プルーフ・オブ・ステーク(PoS)とは?わかりやすく解説します
ビットコインなどの仮想通貨(暗号資産)で利用されている「プルーフ・オブ・ワーク(PoW)」は膨大な電力消費が問題となるために、環境への懸念材料があります。
それに比べて、「プルーフ・オブ・ステーク(PoS)」は電力消費が安く済みますので、これからも採用されるようなシステムと言えるでしょう。
今回は、この「プルーフ・オブ・ステーク(PoS)」を解説していきたいと思います。
プルーフ・オブ・ステーク(PoS)とは
「プルーフ・オブ・ワーク」は(Proof of Stake)の略で、プルーフ・オブ・ワークと同様にブロックチェーンのマイニングを承認するシステムの種類になります。
プルーフ・オブ・ステークはビットコインが代表のプルーフ・オブ・ワークの改善システムとして考案されました。
プルーフ・オブ・ステークの特徴と仕組み
プルーフ・オブ・ステークには大きく分けて2種類ものがあります。
- その仮想通貨(暗号資産)の保有量によってマイニングの成功確率が決まり、ランダムに選ばれる方法
- 保有年数と保有量によってマイニングの成功率が変わる方法
保有年数と保有量の指標を「コインエイジ」と呼びます。
仮想通貨(暗号資産)の報酬は、保有量等に変わってくるので、マイニングとは別に「フォージング」とも呼ばれます。
プルーフ・オブ・ステークはネットワークに預けている参加者の中から処理を承認する人を選択します。
このネットワークの中で選ばれた人は、正しく承認処理をすることで報酬を受取ることができます。
預け入れた仮想通貨(暗号資産)と受け取った仮想通貨(暗号資産)の価値が失われないように、参加者が正しく承認を行う動機づけを生み出して、不正のない処理や取引を行う仕組みになっています。
プルーフ・オブ・ステーク内で仮想通貨(暗号資産)を預けれることを、「ステーキング」、「ステーク」と呼びます。
ステーキングは誰でも行うことが出来ます。

表示データ =>
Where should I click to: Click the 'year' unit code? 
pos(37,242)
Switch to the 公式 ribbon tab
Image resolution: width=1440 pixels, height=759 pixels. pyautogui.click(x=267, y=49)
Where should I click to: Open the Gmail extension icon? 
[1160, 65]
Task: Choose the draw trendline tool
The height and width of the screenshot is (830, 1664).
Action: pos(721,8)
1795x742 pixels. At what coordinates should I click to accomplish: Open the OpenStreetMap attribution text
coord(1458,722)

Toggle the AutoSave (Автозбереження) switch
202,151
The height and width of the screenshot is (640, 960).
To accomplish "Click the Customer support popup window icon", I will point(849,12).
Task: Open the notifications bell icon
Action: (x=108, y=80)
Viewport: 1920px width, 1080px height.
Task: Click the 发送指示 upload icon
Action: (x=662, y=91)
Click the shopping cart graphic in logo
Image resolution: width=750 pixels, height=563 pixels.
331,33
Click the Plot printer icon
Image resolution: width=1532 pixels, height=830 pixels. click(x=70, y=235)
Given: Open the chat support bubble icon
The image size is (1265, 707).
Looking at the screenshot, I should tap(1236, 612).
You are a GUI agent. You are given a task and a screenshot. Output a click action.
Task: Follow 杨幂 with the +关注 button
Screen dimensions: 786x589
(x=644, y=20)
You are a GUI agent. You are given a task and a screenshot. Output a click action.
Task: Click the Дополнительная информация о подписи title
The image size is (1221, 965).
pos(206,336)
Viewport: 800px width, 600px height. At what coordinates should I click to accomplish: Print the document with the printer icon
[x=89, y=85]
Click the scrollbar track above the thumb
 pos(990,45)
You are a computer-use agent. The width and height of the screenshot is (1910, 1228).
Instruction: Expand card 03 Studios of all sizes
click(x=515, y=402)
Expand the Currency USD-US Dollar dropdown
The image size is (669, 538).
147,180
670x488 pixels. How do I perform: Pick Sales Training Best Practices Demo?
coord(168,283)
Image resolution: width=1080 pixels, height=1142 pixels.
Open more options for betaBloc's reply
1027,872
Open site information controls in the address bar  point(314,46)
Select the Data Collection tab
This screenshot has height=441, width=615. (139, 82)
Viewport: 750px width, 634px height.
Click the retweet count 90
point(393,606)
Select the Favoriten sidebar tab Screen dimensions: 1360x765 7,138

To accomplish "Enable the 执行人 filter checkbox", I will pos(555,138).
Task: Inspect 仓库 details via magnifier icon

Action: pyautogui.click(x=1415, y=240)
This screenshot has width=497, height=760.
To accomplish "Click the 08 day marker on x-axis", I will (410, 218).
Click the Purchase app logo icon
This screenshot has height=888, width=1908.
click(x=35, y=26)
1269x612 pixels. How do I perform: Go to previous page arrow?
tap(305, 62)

指示 => 上に引用したプルーフ・オブ・ステークの解説文を、最後の文の次から書き継いでください。

回答 =>
仮想通貨(暗号資産)の取引所では、ステーキングの代行をやっている所もあり、仮想通貨(暗号資産)をステーキングすることで、保有しながら利息みたいなものを受け取れる場合もあります。
プルーフ・オブ・ステークのメリット
プルーフ・オブ・ステークのメリットは、主にプルーフ・オブ・ワークの問題点を解消したものになります。
51%攻撃の防御
プルーフ・オブ・ワークの51%攻撃はほぼ起きないことは言え、ブロックチェーンの過半数を犯罪グループが占めた場合、正規取引の拒否や不正取引の正当化、マイニングの独占が起こります。
プルーフ・オブ・ステークでは計算能力に頼ることのないシステムです。
プルーフ・オブ・ステークの場合、51%攻撃を行おうとすると、大量の仮想通貨(暗号資産)を持っていないといけません。
そのためには、莫大な資産が必要になります。
また、51%攻撃により、その仮想通貨(暗号資産)の価値は下がってしまい、最終的に損失を出すということになってしまいます。
消費電力の軽減
プルーフ・オブ・ワークのように、マイニングのために高性能のCPUを動かすためには、膨大な電力が必要です。
冷却装置も必要になることから、偏った地域などにマイニング工場と呼ばれる大規模施設が存在します。
ところが、プルーフ・オブ・ステークではマイニング成功率を計算量にとは関係ないシステムとなっているので、電力消費を抑えられます。
また、参加者は分散されたほうがセキュリティー的にも向上しますので、一極集中を避けることが出来るのもメリットとなります。
プルーフ・オブ・ステークのデメリット
一見、万能のようなプルーフ・オブ・ステークにもデメリットは存在します。
その結果、報酬が何度も支払われる
プルーフ・オブ・ワークの欠点を改善はするものの、プルーフ・オブ・ステーク独自の問題点も出ています。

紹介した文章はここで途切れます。